MiMo-7B includes a base model (Base), a supervised fine-tuning model (SFT), a reinforcement learning model trained from the base model (RL-Zero), and a reinforcement learning model trained from the SFT model (RL). the RL version has the best performance. - How to choose an inference engine?
Recommended Xiaomi customized vLLM (support MTP, optimal performance).

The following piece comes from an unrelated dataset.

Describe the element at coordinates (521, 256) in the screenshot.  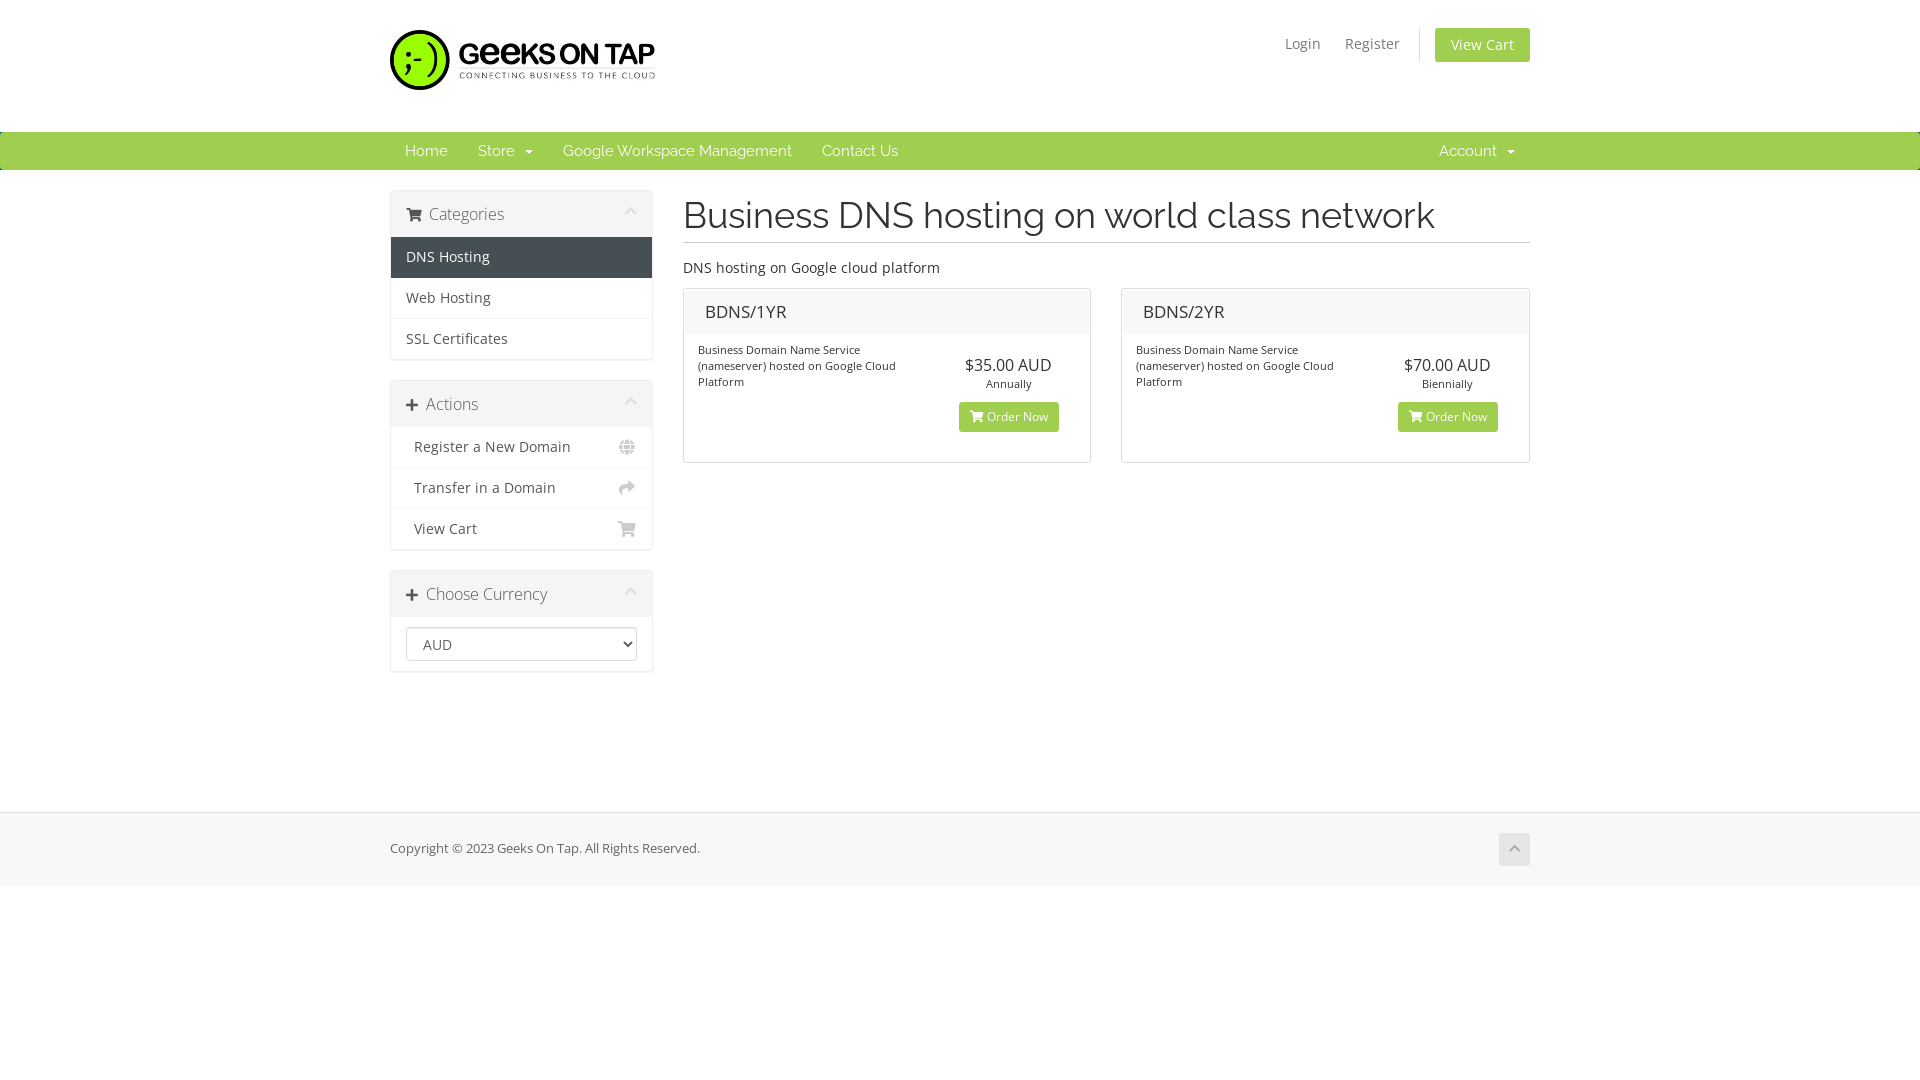
I see `'DNS Hosting'` at that location.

SGLang is suitable for rapid deployment, Hugging Face Transformers is suitable for simple testing. - How can MTP improve performance?
MTP is suitable for high throughput scenarios by predicting multiple tokens with an inference acceptance rate of 90%, which significantly improves speed. - Does the model support multiple languages?
MiMo is mainly optimized for math and code tasks, and supports English and some Chinese input, with no explicit support for other languages. - What are the hardware requirements?
A single GPU (e.g., NVIDIA A100 40GB) can run MiMo-7B-RL. CPU inference requires at least 32GB of RAM, but is slower.